### WRITTEN PROBLEM:
Reproduce all of the records below word for word, omitting the pictures.

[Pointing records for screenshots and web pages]
— start —
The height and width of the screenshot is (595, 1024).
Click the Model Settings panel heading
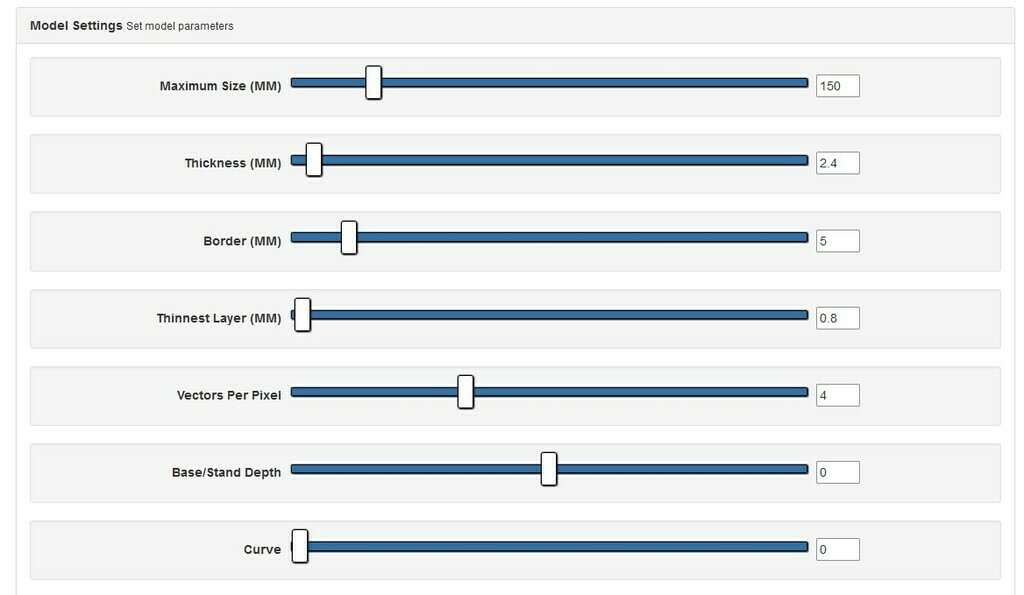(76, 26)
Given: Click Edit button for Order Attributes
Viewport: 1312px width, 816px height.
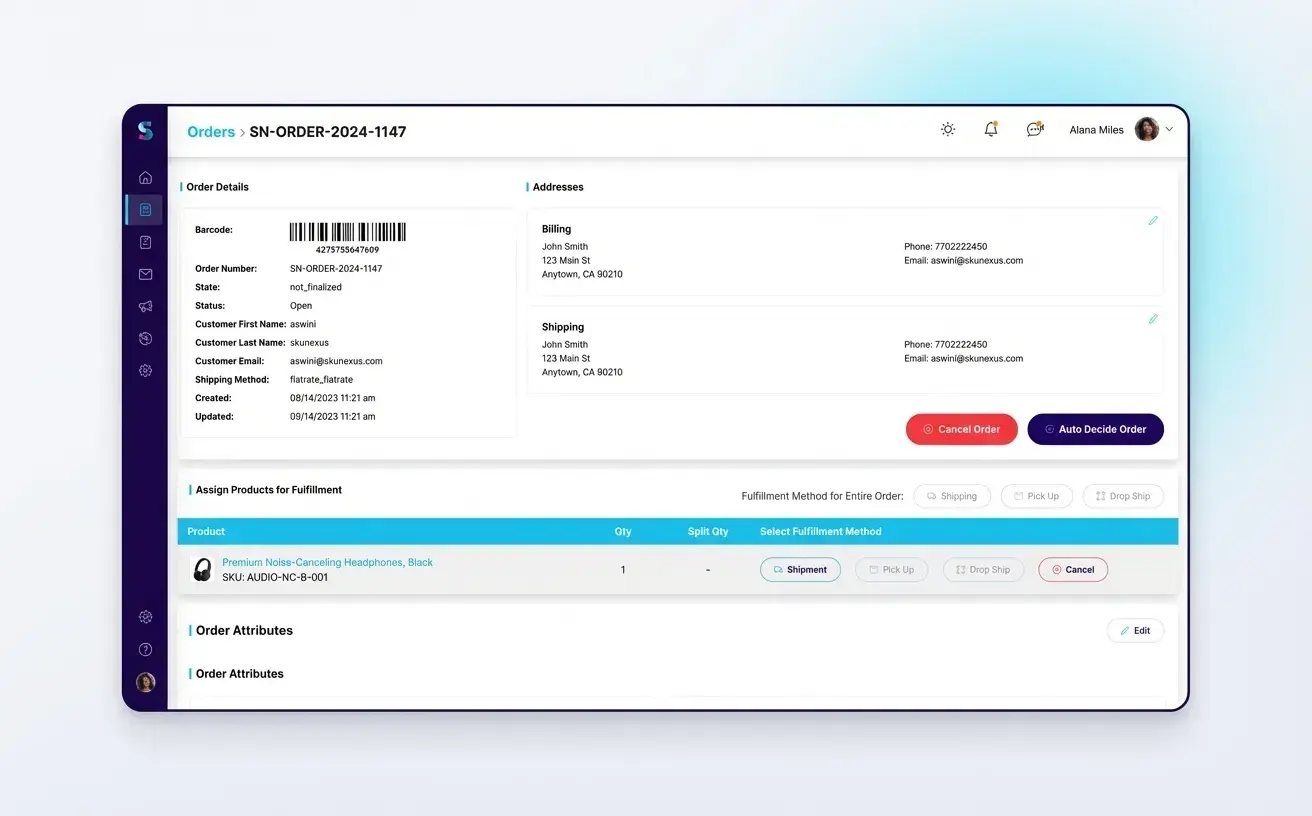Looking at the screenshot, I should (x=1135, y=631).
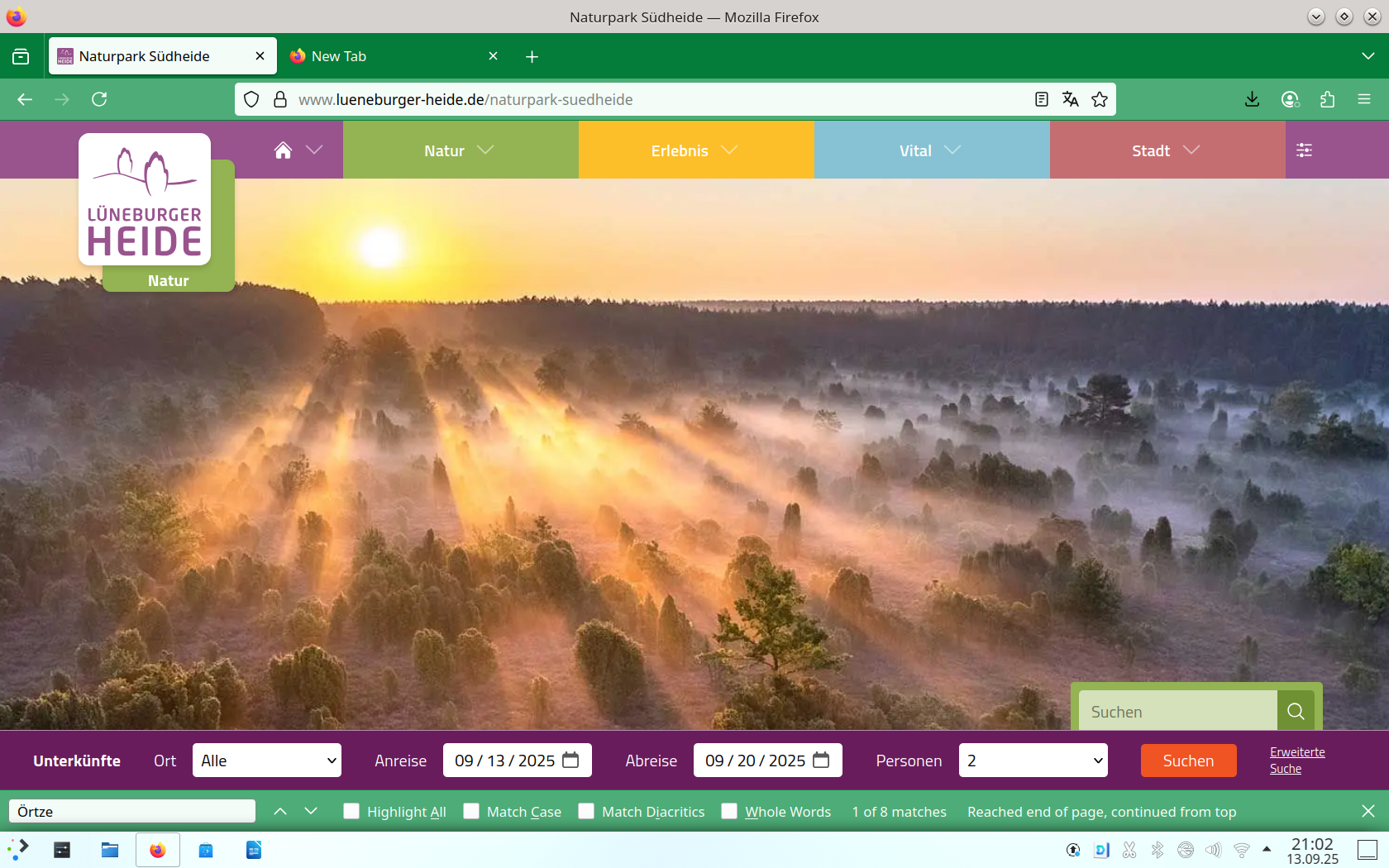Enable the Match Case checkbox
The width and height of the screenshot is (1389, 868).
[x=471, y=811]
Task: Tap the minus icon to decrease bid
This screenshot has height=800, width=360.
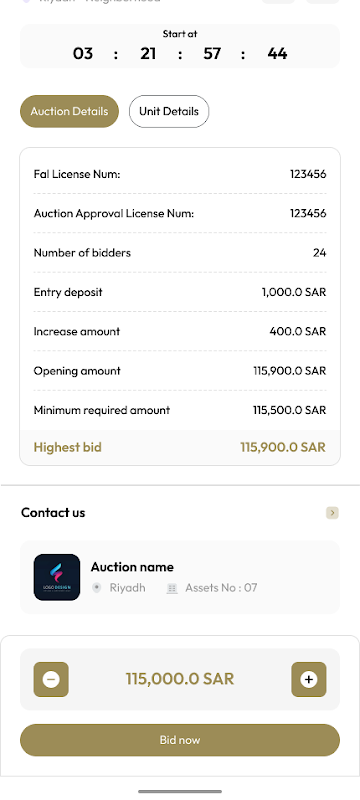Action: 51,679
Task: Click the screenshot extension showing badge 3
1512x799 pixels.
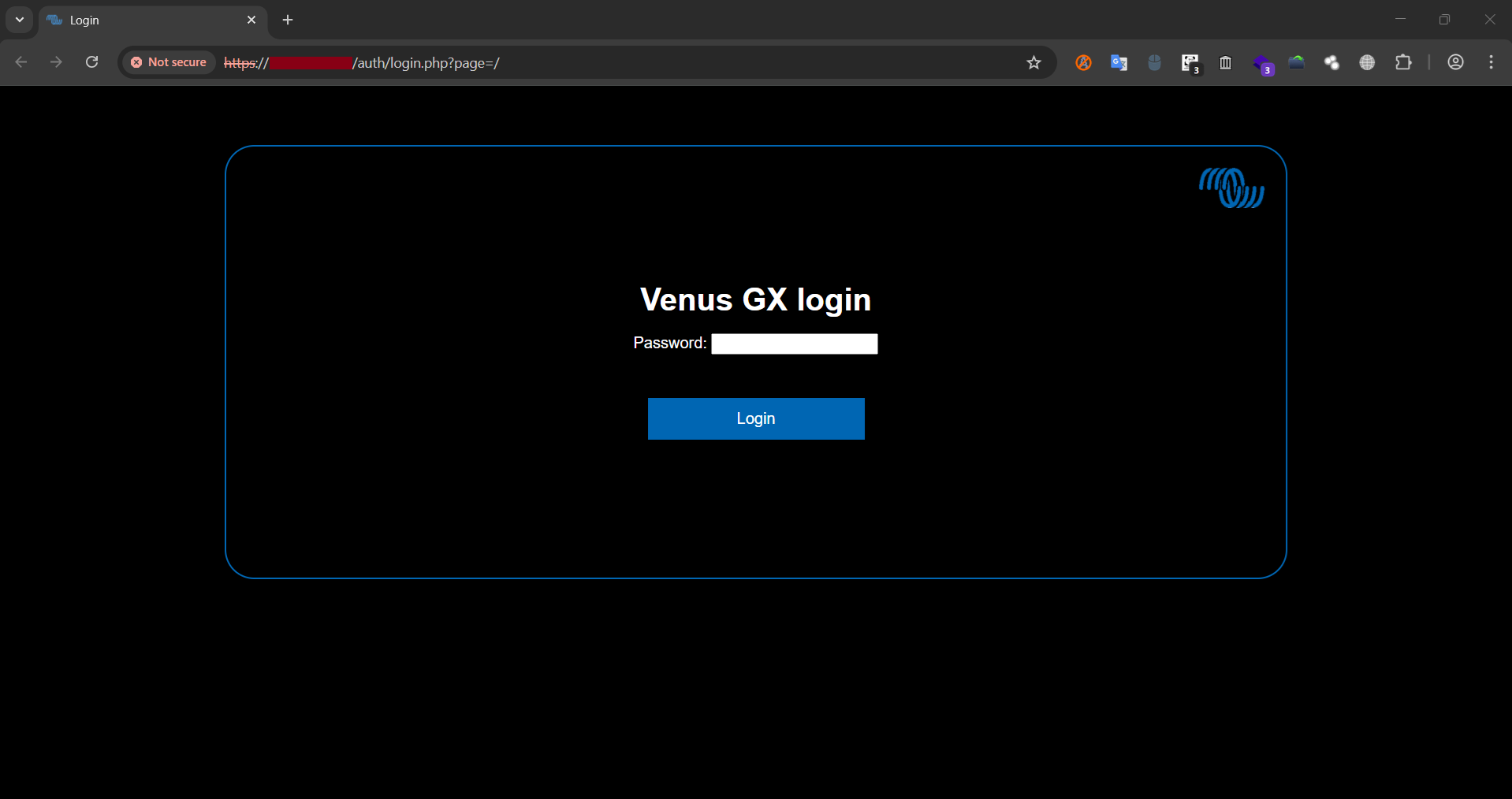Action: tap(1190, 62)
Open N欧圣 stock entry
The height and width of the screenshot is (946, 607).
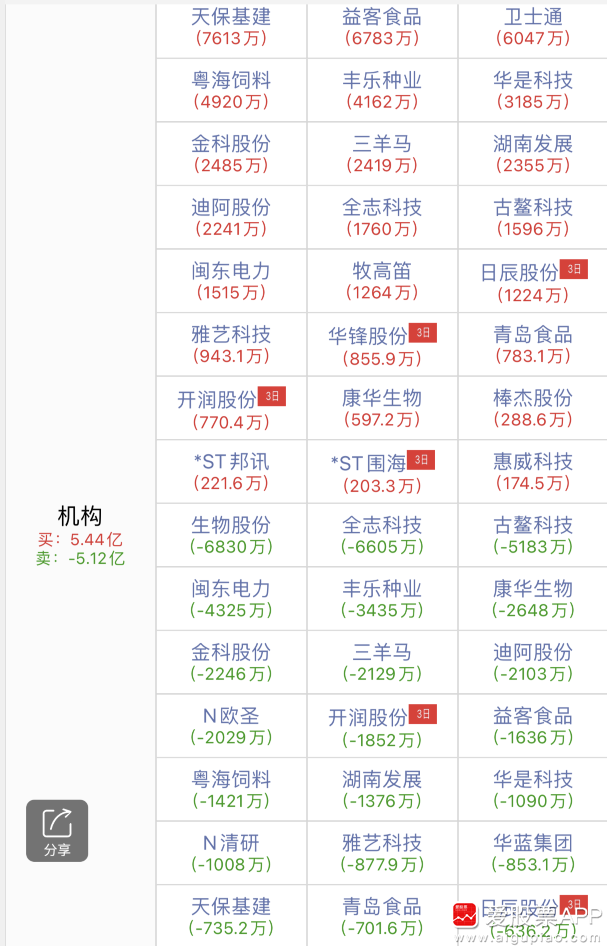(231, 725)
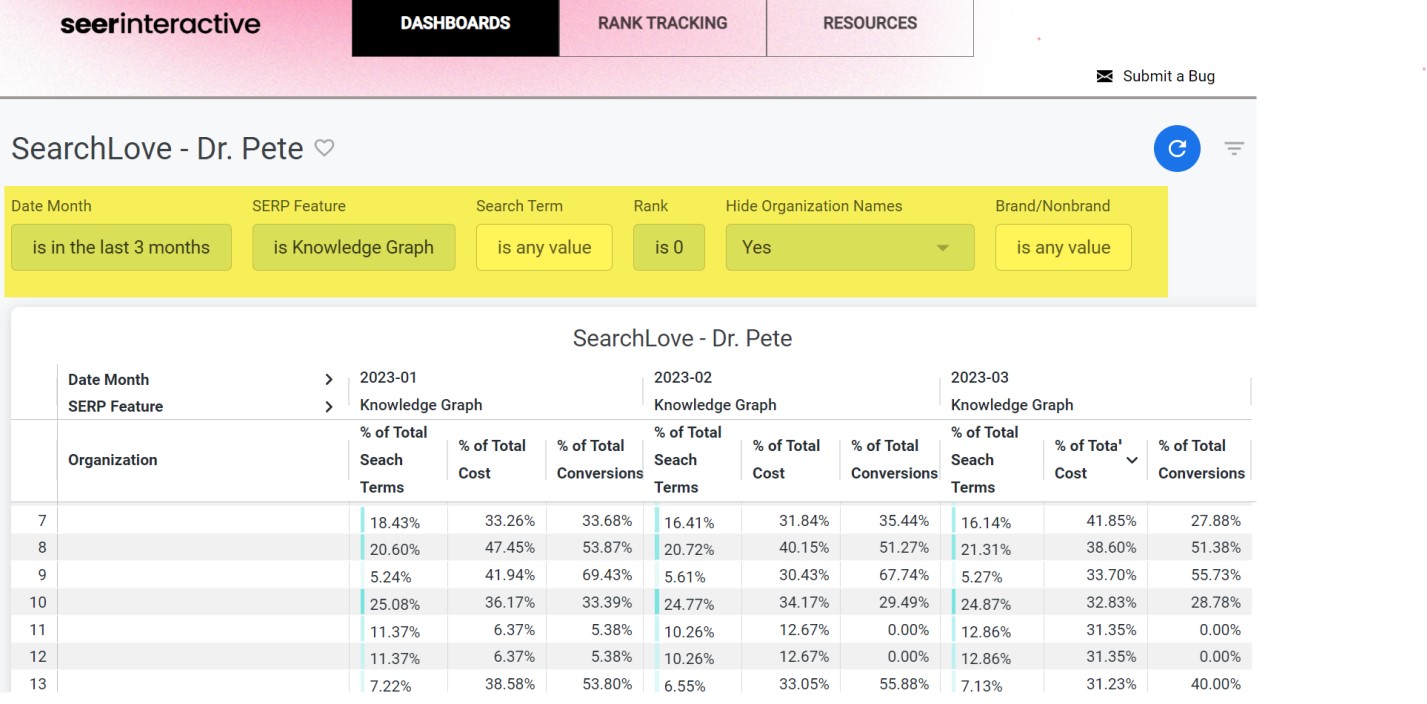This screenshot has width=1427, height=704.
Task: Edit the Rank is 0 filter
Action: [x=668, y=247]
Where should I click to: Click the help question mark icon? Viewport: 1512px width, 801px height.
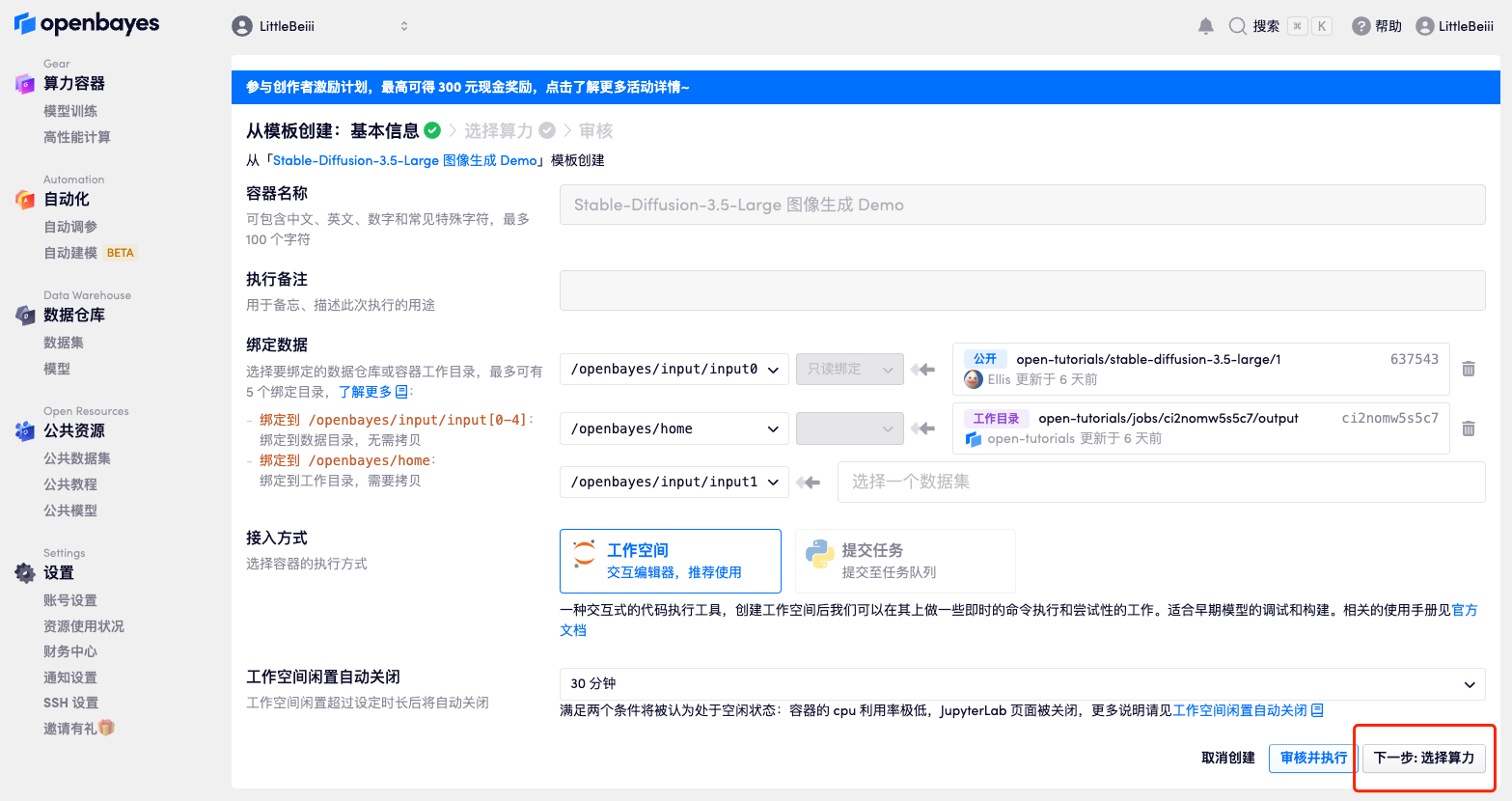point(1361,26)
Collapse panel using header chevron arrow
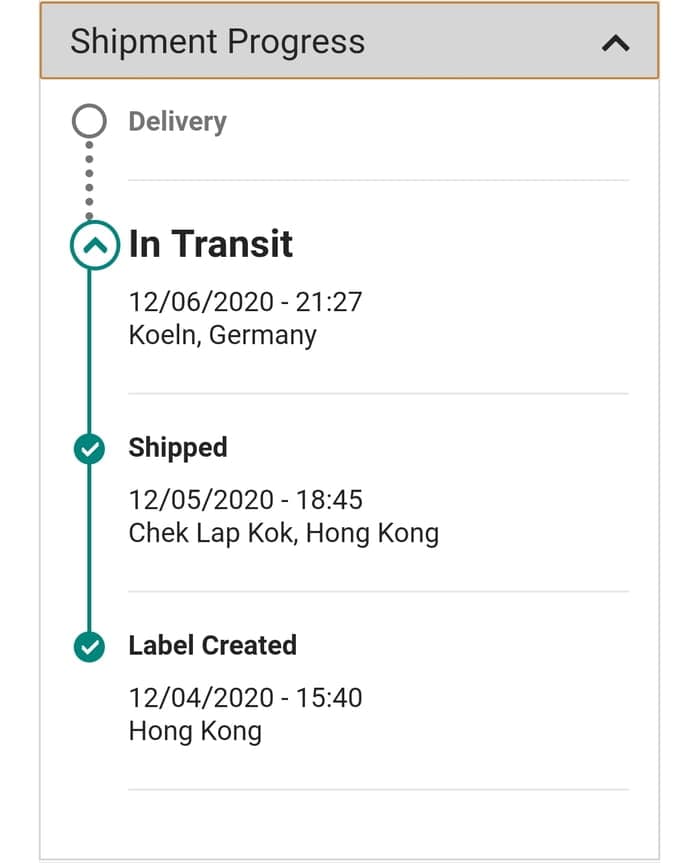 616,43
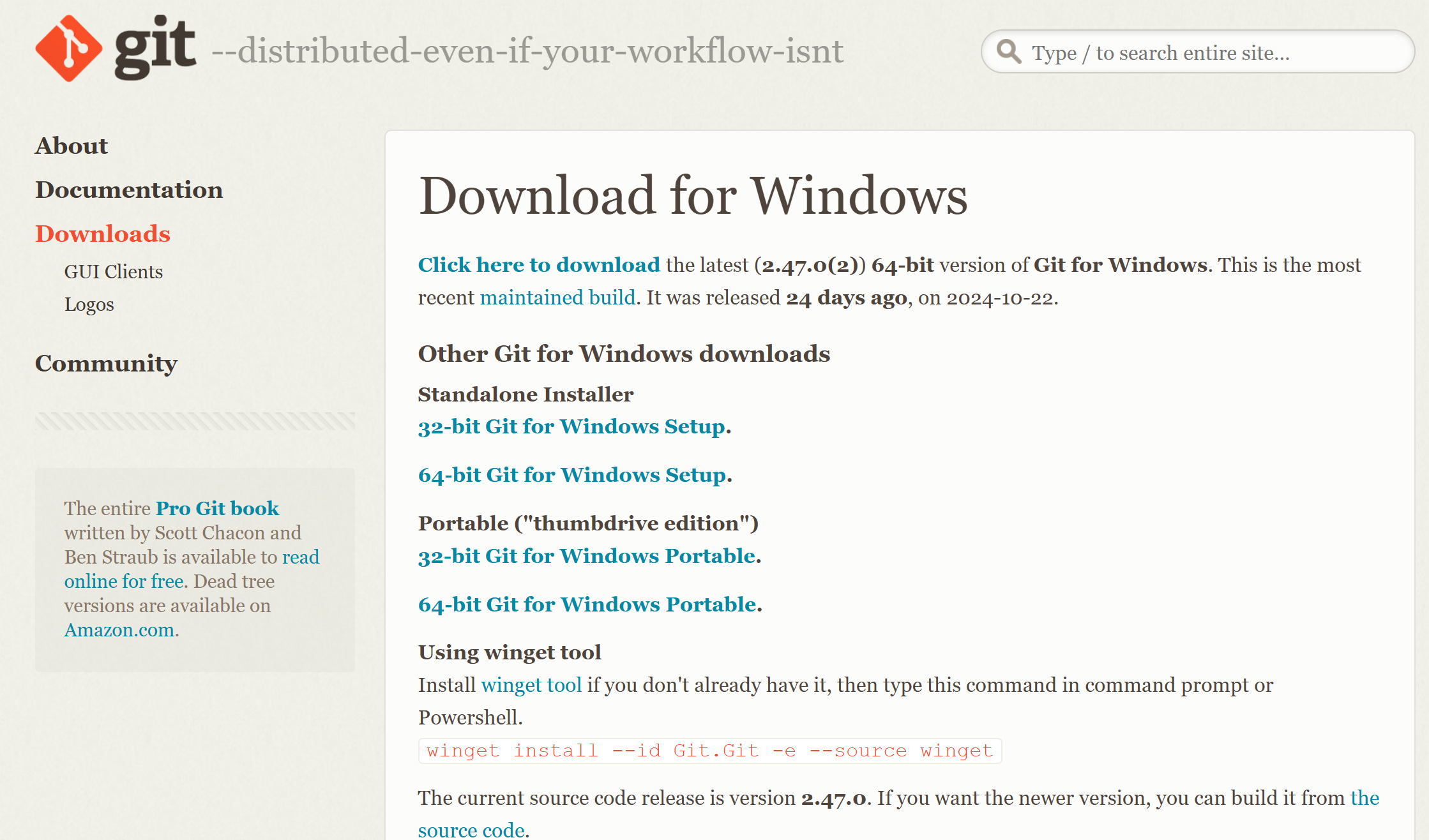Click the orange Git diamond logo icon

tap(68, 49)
— end —
### THE REPLY:
The height and width of the screenshot is (595, 1024).
Click the Model Settings panel heading
(76, 26)
Given: Click Edit button for Order Attributes
Viewport: 1312px width, 816px height.
Looking at the screenshot, I should (x=1135, y=631).
Enable the Match Case checkbox
The width and height of the screenshot is (1389, 868).
[x=471, y=811]
Task: Tap the minus icon to decrease bid
This screenshot has height=800, width=360.
Action: 51,679
Task: Click the screenshot extension showing badge 3
1512x799 pixels.
Action: tap(1190, 62)
Open N欧圣 stock entry
The height and width of the screenshot is (946, 607).
(231, 725)
This screenshot has width=1427, height=704.
Task: Edit the Rank is 0 filter
Action: [x=668, y=247]
Where should I click to: Click the help question mark icon? Viewport: 1512px width, 801px height.
point(1361,26)
Collapse panel using header chevron arrow
 616,43
Click the orange Git diamond logo icon

tap(68, 49)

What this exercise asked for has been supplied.